31 de enero 2002 - 00:00

Hasta los "arbolitos" son distintos

La fisonomía del microcentro porteño va cambiando de la mano del dólar libre. Las pantallas de las casas y agencias de cambio, e incluso de algunas entidades financieras, ya no se preocupan por informar sobre la evolución de los índices bursátiles y menos del precio de los bonos. Ahora todo es dólar, compra y venta. Así lo quiere el público que, desde muy temprano, se agolpa para negociar pesos y dólares.

En este panorama, nada alejado de lo vivido en los setenta y ochenta, salvo la incorporación de la tecnología que ahora permite acceder a la información al minuto, el viejo oficio de «arbolito» (personas que se dedican a comprar y vender dólares en las calles) generó algunos «puestos de trabajo».

Pero también los «arbolitos» se aggiornaron. El perfil del «arbolito» del siglo XXI está compuesto básicamente por dos elementos: un teléfono celular y una riñonera donde guardan las divisas.

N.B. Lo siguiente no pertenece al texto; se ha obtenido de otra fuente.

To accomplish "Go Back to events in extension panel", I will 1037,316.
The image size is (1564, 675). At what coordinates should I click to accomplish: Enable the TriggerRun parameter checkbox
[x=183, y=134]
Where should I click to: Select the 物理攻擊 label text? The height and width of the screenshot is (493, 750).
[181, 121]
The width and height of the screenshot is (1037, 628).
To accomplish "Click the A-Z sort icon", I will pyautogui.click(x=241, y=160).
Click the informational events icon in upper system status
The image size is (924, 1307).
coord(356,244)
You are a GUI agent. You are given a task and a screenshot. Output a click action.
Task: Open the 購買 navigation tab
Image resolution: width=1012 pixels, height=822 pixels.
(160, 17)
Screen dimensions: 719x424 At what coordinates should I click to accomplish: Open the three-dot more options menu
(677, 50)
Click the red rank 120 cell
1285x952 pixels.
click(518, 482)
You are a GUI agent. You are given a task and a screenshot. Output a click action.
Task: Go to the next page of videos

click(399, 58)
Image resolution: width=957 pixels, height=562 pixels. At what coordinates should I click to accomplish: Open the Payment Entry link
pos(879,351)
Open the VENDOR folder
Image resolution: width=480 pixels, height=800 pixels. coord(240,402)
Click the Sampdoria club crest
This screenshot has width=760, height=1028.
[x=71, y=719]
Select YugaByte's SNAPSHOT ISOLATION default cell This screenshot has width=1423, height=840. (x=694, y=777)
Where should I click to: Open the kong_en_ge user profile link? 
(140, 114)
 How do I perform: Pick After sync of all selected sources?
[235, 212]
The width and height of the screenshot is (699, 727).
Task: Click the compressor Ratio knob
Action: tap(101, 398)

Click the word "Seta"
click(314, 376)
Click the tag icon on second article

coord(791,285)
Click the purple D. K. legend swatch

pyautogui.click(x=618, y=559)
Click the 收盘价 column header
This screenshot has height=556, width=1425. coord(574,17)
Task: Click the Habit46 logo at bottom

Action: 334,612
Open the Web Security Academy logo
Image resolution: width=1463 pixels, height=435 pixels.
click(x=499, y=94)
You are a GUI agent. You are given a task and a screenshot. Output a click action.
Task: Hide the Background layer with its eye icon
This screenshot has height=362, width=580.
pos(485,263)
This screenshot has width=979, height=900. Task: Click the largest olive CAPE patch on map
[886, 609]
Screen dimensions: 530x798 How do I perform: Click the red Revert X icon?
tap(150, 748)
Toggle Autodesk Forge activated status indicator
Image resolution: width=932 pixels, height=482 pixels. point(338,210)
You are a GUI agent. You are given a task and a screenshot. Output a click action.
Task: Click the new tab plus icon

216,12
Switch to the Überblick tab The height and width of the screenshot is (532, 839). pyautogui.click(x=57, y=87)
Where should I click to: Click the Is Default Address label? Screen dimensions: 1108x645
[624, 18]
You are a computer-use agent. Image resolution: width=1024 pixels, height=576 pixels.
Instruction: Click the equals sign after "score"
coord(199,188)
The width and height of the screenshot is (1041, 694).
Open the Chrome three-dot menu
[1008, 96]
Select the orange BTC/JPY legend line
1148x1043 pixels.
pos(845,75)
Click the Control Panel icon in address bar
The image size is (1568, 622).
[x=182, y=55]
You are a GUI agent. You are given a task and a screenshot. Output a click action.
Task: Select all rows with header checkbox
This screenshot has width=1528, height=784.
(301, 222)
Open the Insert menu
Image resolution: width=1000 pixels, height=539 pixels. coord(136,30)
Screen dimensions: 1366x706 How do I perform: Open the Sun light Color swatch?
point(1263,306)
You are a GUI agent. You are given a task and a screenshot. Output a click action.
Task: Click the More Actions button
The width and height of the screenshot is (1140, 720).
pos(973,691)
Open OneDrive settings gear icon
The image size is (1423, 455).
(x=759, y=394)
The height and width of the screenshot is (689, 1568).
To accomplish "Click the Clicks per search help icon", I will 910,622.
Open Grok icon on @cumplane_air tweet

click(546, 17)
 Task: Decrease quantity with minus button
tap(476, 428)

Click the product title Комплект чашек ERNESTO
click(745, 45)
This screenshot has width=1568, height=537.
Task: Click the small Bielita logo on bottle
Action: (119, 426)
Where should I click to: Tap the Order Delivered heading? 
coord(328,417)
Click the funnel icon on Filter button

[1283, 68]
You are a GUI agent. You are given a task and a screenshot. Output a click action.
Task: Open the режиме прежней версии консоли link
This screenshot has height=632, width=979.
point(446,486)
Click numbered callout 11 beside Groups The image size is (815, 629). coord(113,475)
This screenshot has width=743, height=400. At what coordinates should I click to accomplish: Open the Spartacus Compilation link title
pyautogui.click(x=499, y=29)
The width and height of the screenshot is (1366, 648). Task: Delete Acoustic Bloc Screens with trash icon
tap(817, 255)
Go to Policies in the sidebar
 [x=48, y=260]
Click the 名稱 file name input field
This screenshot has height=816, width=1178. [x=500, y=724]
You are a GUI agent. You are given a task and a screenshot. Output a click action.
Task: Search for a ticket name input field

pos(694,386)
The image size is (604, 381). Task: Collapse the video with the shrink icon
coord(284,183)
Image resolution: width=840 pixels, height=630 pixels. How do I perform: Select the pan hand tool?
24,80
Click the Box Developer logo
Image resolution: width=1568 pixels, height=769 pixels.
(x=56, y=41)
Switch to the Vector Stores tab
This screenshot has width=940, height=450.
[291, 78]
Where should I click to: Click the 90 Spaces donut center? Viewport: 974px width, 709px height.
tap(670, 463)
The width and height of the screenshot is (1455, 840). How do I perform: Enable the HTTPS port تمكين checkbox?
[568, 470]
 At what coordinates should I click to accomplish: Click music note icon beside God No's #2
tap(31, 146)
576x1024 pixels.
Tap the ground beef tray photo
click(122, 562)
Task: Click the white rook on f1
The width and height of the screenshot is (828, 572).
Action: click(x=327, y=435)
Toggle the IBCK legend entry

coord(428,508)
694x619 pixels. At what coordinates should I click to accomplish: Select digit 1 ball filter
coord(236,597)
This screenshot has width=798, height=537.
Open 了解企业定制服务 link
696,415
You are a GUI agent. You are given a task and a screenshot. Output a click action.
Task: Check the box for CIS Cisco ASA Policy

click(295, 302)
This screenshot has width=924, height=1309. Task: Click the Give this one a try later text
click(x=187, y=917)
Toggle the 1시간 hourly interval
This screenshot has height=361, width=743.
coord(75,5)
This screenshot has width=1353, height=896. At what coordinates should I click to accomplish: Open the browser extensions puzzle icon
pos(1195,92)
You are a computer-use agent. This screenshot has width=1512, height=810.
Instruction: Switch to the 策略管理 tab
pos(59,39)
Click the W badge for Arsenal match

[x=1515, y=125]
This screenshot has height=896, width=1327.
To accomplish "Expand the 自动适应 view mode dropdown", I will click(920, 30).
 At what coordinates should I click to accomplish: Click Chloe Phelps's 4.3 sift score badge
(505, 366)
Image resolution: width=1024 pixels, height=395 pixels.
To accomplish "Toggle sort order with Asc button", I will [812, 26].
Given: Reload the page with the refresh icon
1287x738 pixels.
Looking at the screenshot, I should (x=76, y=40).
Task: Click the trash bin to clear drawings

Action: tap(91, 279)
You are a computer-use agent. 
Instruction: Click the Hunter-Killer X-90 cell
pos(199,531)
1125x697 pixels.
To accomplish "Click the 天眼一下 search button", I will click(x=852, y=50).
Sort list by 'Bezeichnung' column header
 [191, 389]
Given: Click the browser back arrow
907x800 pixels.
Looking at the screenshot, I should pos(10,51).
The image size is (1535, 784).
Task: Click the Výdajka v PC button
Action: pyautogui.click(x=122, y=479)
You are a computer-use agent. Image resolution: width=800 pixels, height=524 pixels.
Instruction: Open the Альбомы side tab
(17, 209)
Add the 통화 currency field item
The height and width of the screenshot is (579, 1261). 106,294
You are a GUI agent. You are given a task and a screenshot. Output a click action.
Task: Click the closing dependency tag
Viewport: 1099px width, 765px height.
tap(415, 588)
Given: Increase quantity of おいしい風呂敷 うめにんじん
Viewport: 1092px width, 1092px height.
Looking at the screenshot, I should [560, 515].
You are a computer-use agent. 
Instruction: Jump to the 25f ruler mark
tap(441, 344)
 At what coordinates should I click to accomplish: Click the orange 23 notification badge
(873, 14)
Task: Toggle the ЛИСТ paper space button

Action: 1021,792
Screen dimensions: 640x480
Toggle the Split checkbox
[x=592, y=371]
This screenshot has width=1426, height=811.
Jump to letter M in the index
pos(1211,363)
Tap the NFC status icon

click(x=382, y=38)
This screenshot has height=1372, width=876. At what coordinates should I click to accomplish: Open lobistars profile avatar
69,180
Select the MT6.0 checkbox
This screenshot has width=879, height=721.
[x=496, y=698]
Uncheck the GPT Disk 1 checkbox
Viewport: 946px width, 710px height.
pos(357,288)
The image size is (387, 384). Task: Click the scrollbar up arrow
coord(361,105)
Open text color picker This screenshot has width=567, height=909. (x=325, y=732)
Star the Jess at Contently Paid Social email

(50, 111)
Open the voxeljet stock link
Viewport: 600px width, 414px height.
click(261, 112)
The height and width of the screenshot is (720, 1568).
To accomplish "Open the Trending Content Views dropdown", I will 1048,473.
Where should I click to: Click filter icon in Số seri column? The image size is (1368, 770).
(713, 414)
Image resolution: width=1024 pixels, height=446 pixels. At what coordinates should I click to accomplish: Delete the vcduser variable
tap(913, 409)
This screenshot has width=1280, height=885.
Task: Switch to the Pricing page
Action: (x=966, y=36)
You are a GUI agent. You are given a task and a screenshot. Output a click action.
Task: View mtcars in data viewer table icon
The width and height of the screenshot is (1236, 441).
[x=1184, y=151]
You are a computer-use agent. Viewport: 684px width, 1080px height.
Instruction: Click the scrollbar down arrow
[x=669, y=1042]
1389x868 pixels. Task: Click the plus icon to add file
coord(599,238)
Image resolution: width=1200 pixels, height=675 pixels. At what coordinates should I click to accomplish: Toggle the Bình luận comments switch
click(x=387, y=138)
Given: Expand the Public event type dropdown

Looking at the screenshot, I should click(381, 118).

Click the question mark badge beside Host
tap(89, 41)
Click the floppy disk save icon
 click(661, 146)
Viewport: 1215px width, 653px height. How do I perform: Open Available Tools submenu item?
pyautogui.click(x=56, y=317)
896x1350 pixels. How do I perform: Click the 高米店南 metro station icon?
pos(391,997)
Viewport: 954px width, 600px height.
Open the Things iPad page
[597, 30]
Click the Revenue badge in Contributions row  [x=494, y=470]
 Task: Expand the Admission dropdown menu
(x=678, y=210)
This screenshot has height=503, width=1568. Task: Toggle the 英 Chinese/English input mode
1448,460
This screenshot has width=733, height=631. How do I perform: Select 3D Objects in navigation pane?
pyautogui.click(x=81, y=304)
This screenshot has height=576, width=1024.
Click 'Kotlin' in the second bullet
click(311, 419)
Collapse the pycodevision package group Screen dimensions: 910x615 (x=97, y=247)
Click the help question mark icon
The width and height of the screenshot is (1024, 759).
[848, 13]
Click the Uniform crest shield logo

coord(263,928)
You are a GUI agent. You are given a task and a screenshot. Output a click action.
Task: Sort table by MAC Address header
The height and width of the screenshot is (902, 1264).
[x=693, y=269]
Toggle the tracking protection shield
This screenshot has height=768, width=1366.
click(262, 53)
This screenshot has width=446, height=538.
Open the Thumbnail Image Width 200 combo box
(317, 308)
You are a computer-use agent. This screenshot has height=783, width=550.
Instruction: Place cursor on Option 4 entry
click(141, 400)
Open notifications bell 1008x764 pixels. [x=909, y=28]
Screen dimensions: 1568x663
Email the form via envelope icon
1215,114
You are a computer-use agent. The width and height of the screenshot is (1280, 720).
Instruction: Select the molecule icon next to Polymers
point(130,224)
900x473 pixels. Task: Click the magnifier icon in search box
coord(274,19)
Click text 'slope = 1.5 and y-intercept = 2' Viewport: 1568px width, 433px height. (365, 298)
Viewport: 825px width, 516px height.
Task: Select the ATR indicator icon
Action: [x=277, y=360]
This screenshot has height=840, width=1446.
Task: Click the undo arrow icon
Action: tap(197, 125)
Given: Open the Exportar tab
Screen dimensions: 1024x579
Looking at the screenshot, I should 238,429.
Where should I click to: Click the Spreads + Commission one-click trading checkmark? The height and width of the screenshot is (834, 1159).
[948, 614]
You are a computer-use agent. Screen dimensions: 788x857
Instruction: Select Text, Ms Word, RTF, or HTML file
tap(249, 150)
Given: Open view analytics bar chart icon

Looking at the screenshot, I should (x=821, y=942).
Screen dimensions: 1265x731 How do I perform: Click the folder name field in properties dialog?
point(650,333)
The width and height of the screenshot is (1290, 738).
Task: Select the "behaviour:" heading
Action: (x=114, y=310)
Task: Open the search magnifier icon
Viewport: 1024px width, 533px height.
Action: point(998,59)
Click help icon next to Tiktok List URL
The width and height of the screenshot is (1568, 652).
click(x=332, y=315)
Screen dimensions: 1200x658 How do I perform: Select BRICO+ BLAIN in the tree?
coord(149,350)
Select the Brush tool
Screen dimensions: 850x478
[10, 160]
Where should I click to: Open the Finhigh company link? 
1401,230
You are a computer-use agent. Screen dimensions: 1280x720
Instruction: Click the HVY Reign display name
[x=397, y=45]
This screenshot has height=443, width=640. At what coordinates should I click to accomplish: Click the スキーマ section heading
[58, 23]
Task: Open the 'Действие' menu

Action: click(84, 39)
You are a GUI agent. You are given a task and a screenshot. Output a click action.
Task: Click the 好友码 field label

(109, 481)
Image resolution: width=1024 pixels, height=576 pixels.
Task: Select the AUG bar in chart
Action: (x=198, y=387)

Generalmente de a tres, circulan por las calles de la City porteña compitiendo con los cambistas oficiales. Quienes no quieran hacer las largas colas en las casas de cambio o en los bancos recurren a los «arbolitos» por un pequeño costo adicional de dos a tres centavos por dólar.

El microcentro, ahora dominado por los «arbolitos», opera gracias a la telefonía celular, desde bares, confiterías y hasta maxikioscos. Escapando así de los inspectores de la AFIP.